Kim Ahro, Kim Han-Joon, Kim Aryun, Kim Yoon, Kim Ahwon, Ong Jed Noel A, Park Hye Ran, Paek Sun Ha, Jeon Beomseok
Department of Neurology, Ulsan University Hospital, University of Ulsan College of Medicine, Ulsan, Republic of Korea.
Department of Neurology, College of Medicine, Seoul National University Hospital, Seoul, Republic of Korea.
Front Neurol. 2023 Jan 16;13:1099862. doi: 10.3389/fneur.2022.1099862. eCollection 2022.
Deep brain stimulation (DBS) of the subthalamic nucleus (STN) is effective in improving motor function in patients with Parkinson's disease (PD). This study aimed to investigate mortality associated with bilateral STN DBS in patients with PD and to assess the factors associated with mortality and causes of death after DBS.
We reviewed the medical records of 257 patients with PD who underwent bilateral STN DBS at the Movement Disorder Center at Seoul National University Hospital between March 2005 and November 2018. Patients were evaluated preoperatively, at 3, 6, and 12 months after surgery and annually thereafter. The cause and date of death were obtained from interviews with caregivers or from medical certificates at the last follow-up.
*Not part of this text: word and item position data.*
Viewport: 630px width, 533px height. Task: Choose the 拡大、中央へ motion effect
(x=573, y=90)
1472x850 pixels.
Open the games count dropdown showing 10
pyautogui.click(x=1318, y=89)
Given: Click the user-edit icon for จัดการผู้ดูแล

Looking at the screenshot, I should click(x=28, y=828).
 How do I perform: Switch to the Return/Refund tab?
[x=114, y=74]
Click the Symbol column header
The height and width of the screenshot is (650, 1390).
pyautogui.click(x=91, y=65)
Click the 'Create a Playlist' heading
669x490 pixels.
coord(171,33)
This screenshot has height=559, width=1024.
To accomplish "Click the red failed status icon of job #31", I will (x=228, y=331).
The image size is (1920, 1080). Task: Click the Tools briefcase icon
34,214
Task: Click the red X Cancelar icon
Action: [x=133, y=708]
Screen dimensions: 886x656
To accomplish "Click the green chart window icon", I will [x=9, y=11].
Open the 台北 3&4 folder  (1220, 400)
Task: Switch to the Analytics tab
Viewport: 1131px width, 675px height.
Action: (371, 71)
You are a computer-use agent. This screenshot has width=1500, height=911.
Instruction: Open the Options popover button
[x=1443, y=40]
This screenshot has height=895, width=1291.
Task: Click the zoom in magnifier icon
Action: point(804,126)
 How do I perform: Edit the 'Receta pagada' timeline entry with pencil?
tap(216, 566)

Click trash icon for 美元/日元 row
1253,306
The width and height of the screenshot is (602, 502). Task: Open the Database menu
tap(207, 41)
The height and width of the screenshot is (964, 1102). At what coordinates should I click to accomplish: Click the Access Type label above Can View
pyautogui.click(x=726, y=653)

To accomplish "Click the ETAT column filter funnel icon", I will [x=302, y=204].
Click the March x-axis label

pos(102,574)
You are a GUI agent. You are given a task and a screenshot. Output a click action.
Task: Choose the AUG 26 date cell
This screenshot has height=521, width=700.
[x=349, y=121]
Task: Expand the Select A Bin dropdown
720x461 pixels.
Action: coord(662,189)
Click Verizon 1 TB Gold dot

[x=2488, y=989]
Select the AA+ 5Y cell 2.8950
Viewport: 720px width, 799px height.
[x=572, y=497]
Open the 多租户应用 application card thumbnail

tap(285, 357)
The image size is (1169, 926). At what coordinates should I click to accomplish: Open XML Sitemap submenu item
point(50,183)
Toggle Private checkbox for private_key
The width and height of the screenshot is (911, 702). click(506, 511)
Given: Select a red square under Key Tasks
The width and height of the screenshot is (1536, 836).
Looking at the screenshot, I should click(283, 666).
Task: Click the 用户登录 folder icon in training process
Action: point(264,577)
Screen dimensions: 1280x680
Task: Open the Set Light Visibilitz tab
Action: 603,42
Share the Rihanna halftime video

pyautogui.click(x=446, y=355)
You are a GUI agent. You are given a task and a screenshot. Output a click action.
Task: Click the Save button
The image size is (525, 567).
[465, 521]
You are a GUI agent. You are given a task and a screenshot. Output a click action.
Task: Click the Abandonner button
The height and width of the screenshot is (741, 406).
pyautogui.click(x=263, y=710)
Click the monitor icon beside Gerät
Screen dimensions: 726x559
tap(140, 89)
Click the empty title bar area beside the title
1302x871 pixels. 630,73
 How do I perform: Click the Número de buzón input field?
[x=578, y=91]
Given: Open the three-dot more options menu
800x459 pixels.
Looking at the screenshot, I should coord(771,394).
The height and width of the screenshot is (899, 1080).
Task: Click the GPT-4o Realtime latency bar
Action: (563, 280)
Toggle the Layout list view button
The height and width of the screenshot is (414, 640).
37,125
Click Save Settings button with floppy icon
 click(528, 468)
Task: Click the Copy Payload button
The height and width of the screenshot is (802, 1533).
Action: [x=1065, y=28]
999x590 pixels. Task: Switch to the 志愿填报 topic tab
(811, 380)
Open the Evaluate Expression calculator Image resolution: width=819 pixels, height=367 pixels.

Of the 257 patients with PD, 48 patients (18.7%) died, with a median time of death of 11.2 years after surgery. Pneumonia was the most common cause of death. Older age of disease onset, preoperative falling score while on medication, and higher preoperative total levodopa equivalent daily dose were associated with a higher risk of mortality in time-dependent Cox regression analysis.
These results confirm the mortality outcome of STN DBS in patients with advanced PD.
丘脑底核(STN)的深部脑刺激(DBS)对改善帕金森病(PD)患者的运动功能有效。本研究旨在调查PD患者双侧STN DBS相关的死亡率,并评估DBS后与死亡率及死亡原因相关的因素。
我们回顾了2005年3月至2018年11月期间在首尔国立大学医院运动障碍中心接受双侧STN DBS的257例PD患者的病历。患者在术前、术后3、6和12个月以及此后每年接受评估。死亡原因和日期通过与护理人员访谈或在最后一次随访时从医疗证明中获取。
在257例PD患者中,48例(18.7%)死亡,术后死亡的中位时间为11.2年。肺炎是最常见的死亡原因。在时间依赖性Cox回归分析中,发病年龄较大、术前服药时跌倒评分以及术前左旋多巴等效日总剂量较高与较高的死亡风险相关。
这些结果证实了晚期PD患者STN DBS的死亡率结果。